Logging

1st place - 'Human Impact' Contest - Outdoor Photography Canada

Outdoor Photography Canada magazine hosted a "Human Impact" themed photo contest in 2010 and I was super excited when I found 0ut that my image of an old-growth clearcut on southern Vancouver Island took 1st place! (see original blog post here)

Of the tens of thousands of images I've shot over the years trying to capture the devastation happening to BC's temperate rainforests, I feel that this one sums it up best. Without experiencing these clearcuts first hand, it's nearly impossible to convey the scale, destruction and feeling involved with the loss of such amazing areas.

Aside from being featured as a winner in this contest the image will also be used on the cover of a new environmental documentary film coming out of New York, be featured in a book by a German artist working on forest conservation in Europe, used in a TV show on CBC and be published in a host of other online and print media sources. I hope this image continues to travel the visual world conveying the need to protect BC's last remaining ancient temperate rainforests. Sign the online petition here.
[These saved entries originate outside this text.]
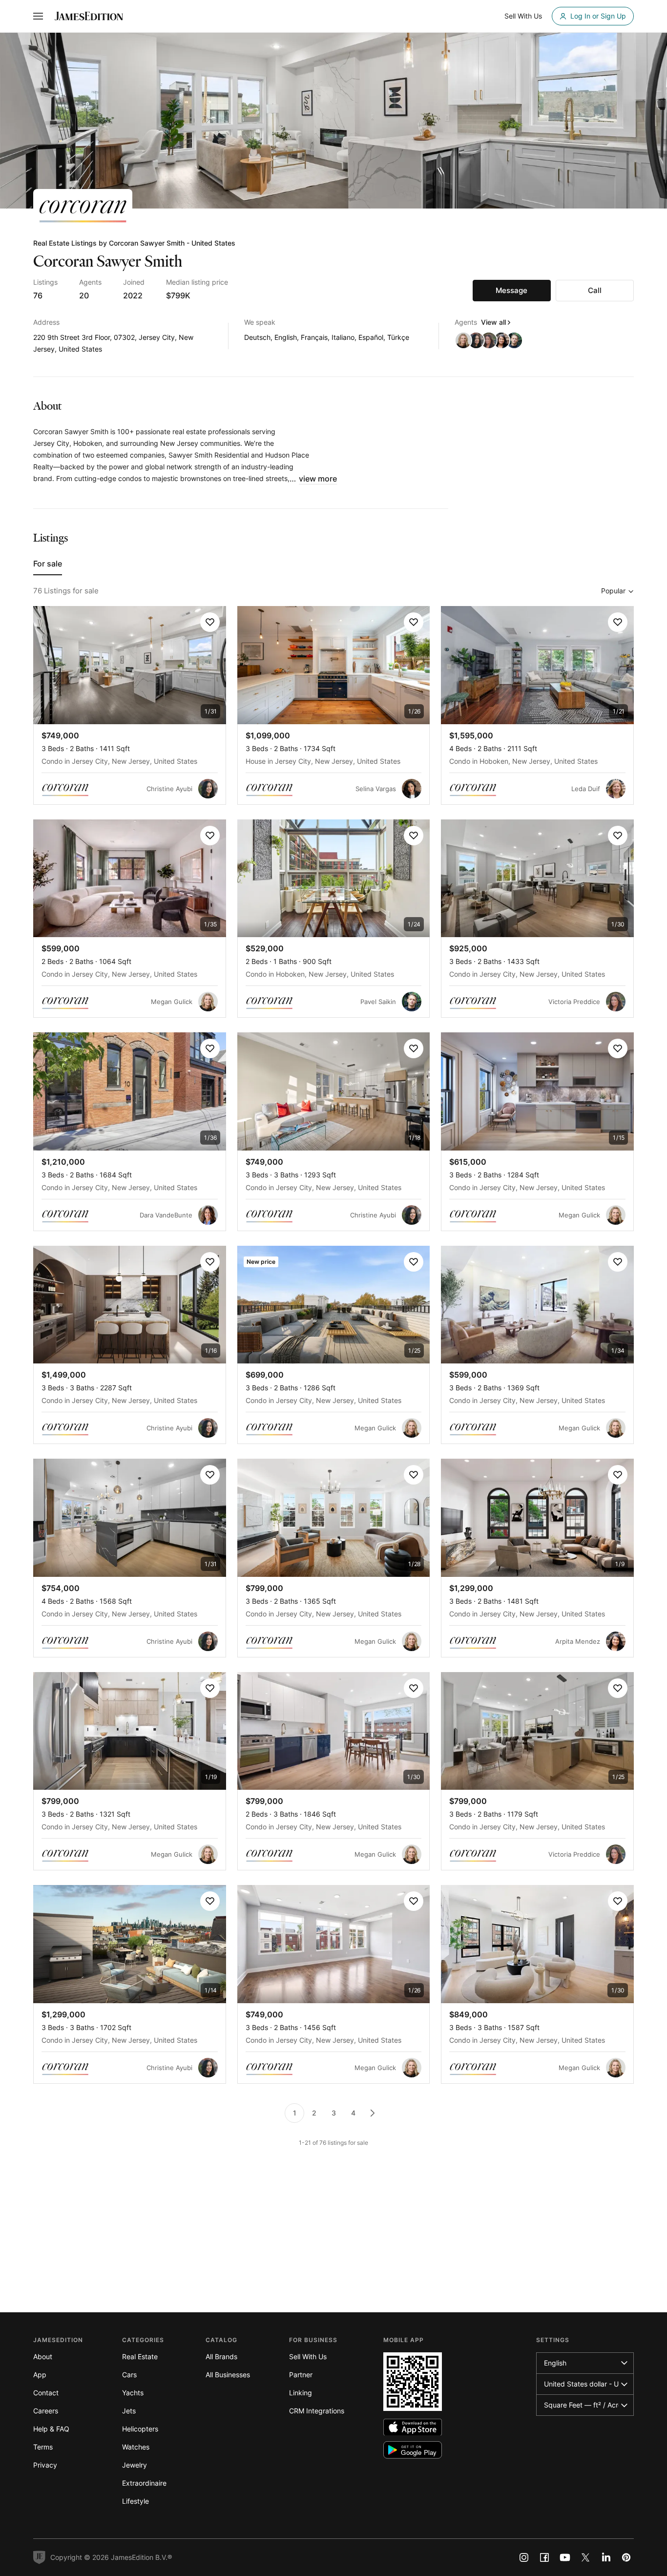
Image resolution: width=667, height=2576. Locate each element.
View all (493, 322)
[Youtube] (565, 2557)
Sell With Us (308, 2356)
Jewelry (134, 2465)
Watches (135, 2447)
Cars (129, 2374)
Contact (46, 2392)
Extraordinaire (144, 2483)
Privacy (45, 2465)
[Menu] (38, 16)
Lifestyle (135, 2501)
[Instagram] (524, 2557)
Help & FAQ (51, 2429)
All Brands (221, 2356)
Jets (129, 2411)
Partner (301, 2374)
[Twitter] (585, 2557)
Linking (300, 2392)
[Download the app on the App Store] (412, 2427)
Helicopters (140, 2429)
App (39, 2374)
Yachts (133, 2392)
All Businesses (228, 2374)
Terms (43, 2447)
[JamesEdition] (88, 16)
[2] (372, 2113)
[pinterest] (626, 2557)
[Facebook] (544, 2557)
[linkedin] (606, 2557)
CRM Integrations (316, 2411)
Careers (45, 2411)
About (42, 2356)
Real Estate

Vancouver Island - Ancient Forest Clearcut

I took this shot of an old-growth clearcut in the Gordon River Valley on southern Vancouver Island in 2010. It serves as a haunting reminder of the continued threat these forests face. 75% of Vancouver Island's original productive old-growth forests have been logged including 90% of the valley bottoms where the biggest trees grow and richest biodiversity is found.
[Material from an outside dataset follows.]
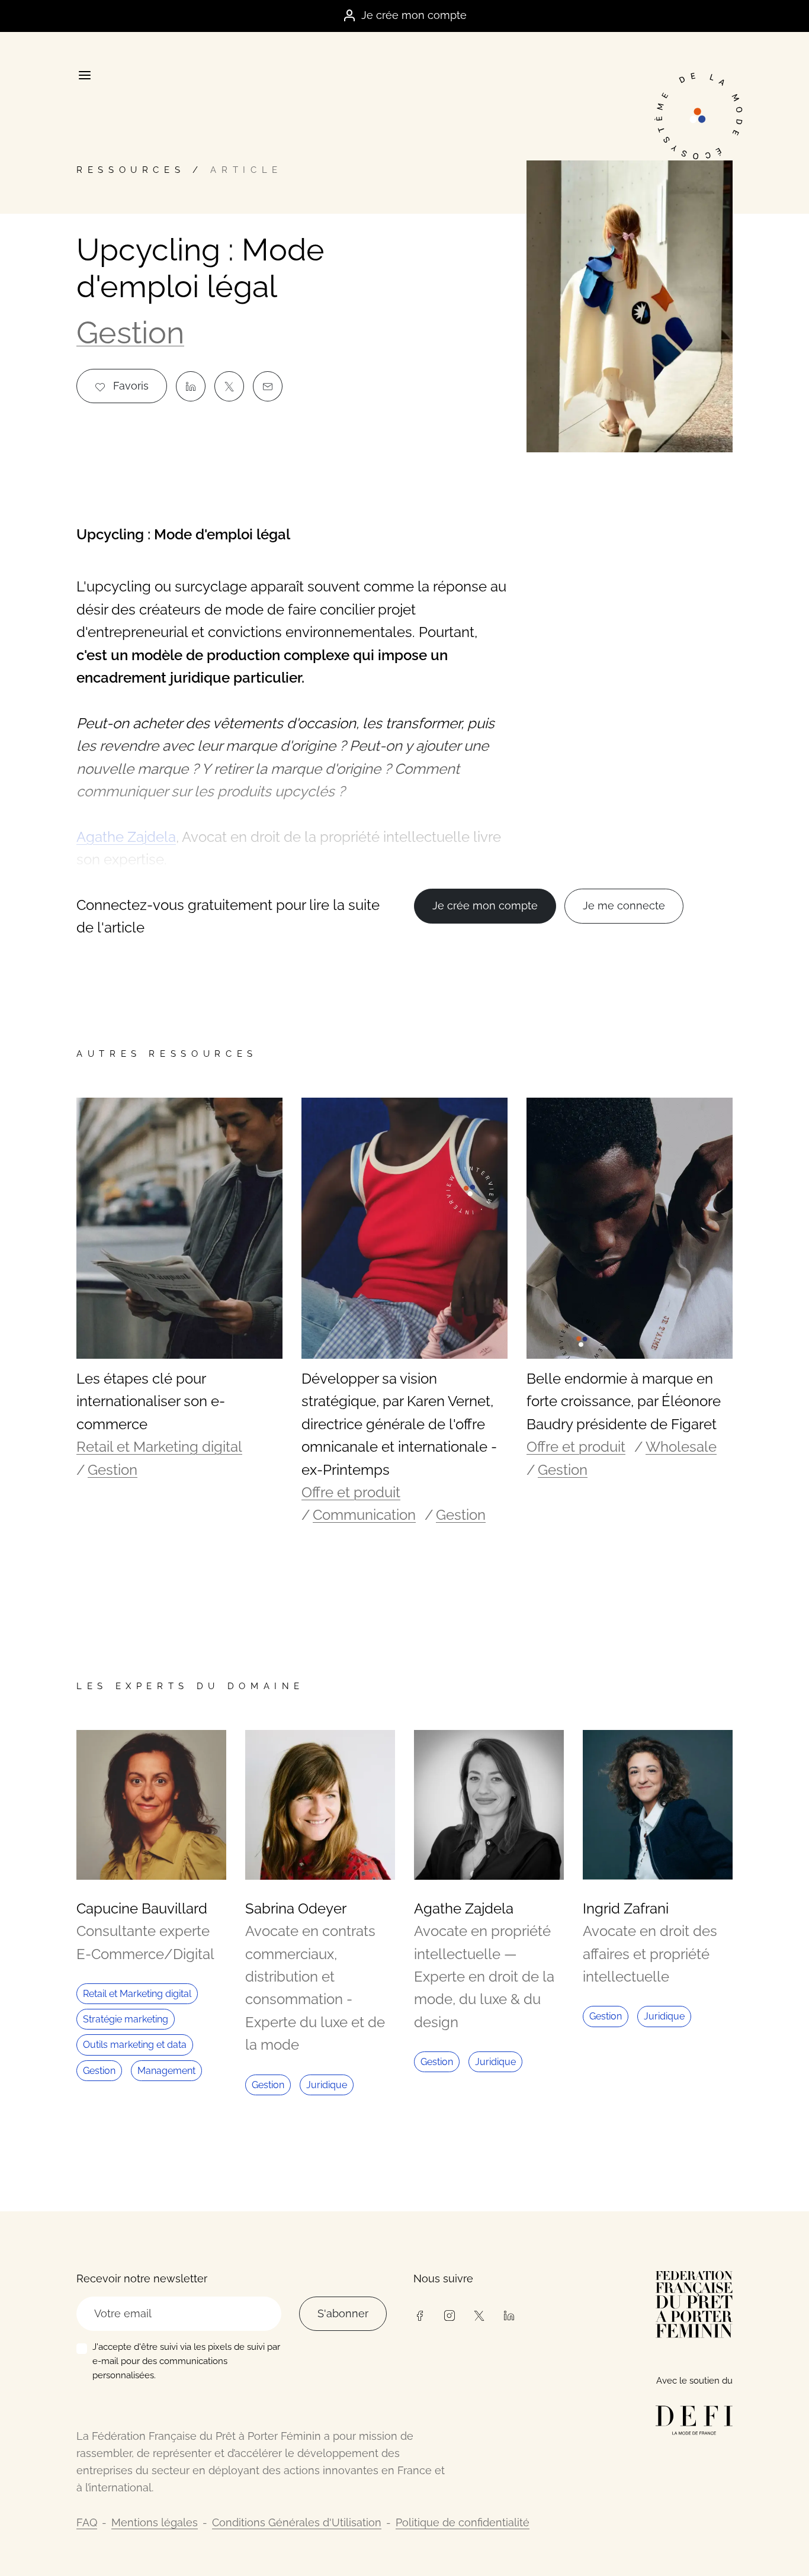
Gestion (130, 332)
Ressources (130, 170)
Without legislated protection from the BC government, the last of our globally rare ancient temperate rainforests will continue to be logged off and replaced with second-growth tree plantations. These tree plantations do not adequately replicate the former old-growth ecosystem that was lost and are typically re-logged within 50-70 years.

With so little of our original old-growth forests left it only makes sense to transition to sustainable logging in second-growth forests instead which now constitute the vast majority of the landscape. By doing so we will help protect our air, water, climate and wildlife, as well as our jobs, into the future.